Unpolished Grape 101: Tannins Explained

Have you ever tasted a glass of wine and your mouth felt like you just chewed a cotton ball? It was probably the tannins!

Tannin in Grape Skins

Tannins are not a flavor. Rather, they are polyphenols (astringent chemical compounds) found in grape skins. They are also found in fruits, veggies, wood, seeds, stems, leaves, bark, and a plethora of other livings plants. The compound results in a cottony mouthfeel when we eat grapes or drink wine.

The best way to understand how tannin influences grapes or wine is to peel the skin off of a black table grape and put it in your mouth, without the juicy pulp. When you chew the skin, you should be able to feel the cottony effect of tannin on your teeth and around your mouth.

Black grapes have higher levels of skin tannin than white grapes. And even within the black-grape category, all tannin levels are not the same. Cabernet Sauvignon, Nebbiolo, Syrah and Tannat have some of highest tannin levels. Whereas Pinot Noir and Grenach have relatively lower levels. In addition, smaller berries, i.e. Syrah, may contribute even more tannins to a wine due to it’s high skin/pulp ratio.

Any time grapes are fermented with their skins, the tannins make their way into the final product of wine.

Tannin in Grape Seeds and Stems

Tannin is also found in grape seeds and stems. A winemaker may choose to ferment the grape juice along with their seeds and stems to further extract tannin and additional flavor compounds existing in a grape cluster. This method may be more common for red wine, but some winemakers also choose to ferment white grapes along with skins, seeds and stems for more complexity.

Tannin From Oak

As mentioned earlier, tannins are also found in wood and bark. When any wine is aged in an oak vessel, it extracts the natural tannins found in that particular barrel and increases that cottony feel and flavor complexity of the final wine. Keep in mind, barrels lose their impact and impart lower tannin levels each time they are used.

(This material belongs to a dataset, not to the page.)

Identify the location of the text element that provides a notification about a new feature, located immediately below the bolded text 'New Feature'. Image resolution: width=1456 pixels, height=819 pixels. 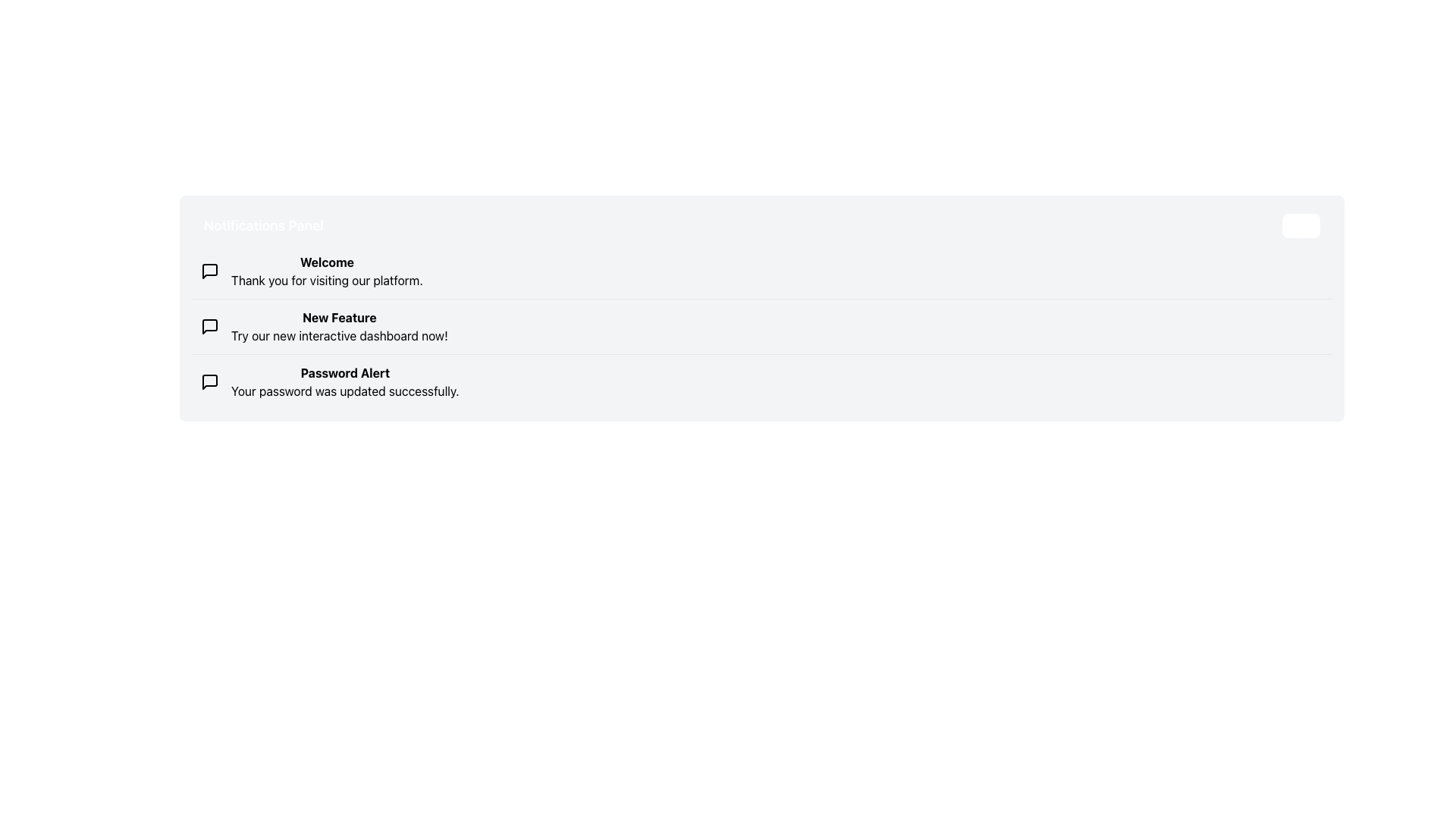
(338, 335).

Softening Tannins for Easy Drinking

Even though tannin is present in wood, extended periods of oak-aging may help to soften the natural tannins found in the grapes themselves. If you were to taste a Tannat wine before barrel-aging, the tannins may be so astringent that your lips pucker and the wine isn’t very drinkable. This is why many red wines need to age a bit.

Although barrels are tightly sealed, they are not 100% air-proof. Placing wine in barrels is a form of deliberate oxidation. As the oxygen seeps in the tiny barrel openings and crevices over time, it will slowly interact with wine and begin to soften the tannin astringency. When the tannins are softer and balanced the wine is more enjoyable.

Some people like tannic wine, others not so much. But we can’t deny the major role they play in the finished product!